§ **GOAL OF THE EXERCISE**: Copy out every line of the items below word for word, leaving out the pictures.

§ **LISTING**:

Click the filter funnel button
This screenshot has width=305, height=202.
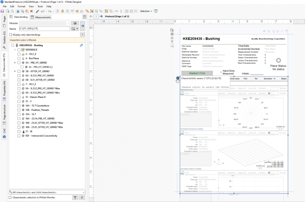click(x=75, y=198)
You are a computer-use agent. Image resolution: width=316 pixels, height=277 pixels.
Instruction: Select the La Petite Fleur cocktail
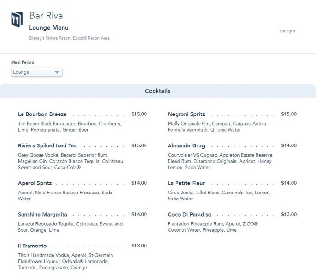click(x=186, y=183)
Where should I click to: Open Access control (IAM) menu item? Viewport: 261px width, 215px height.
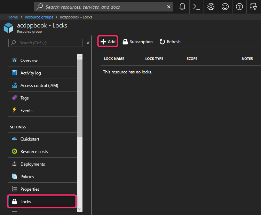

§ **REPLY**:
Click the filter funnel button
This screenshot has width=305, height=202.
click(x=75, y=198)
You are a computer-use agent. Image resolution: width=316 pixels, height=277 pixels.
Instruction: Select the La Petite Fleur cocktail
click(x=186, y=183)
Where should I click to: Open Access control (IAM) menu item? Viewport: 261px width, 215px height.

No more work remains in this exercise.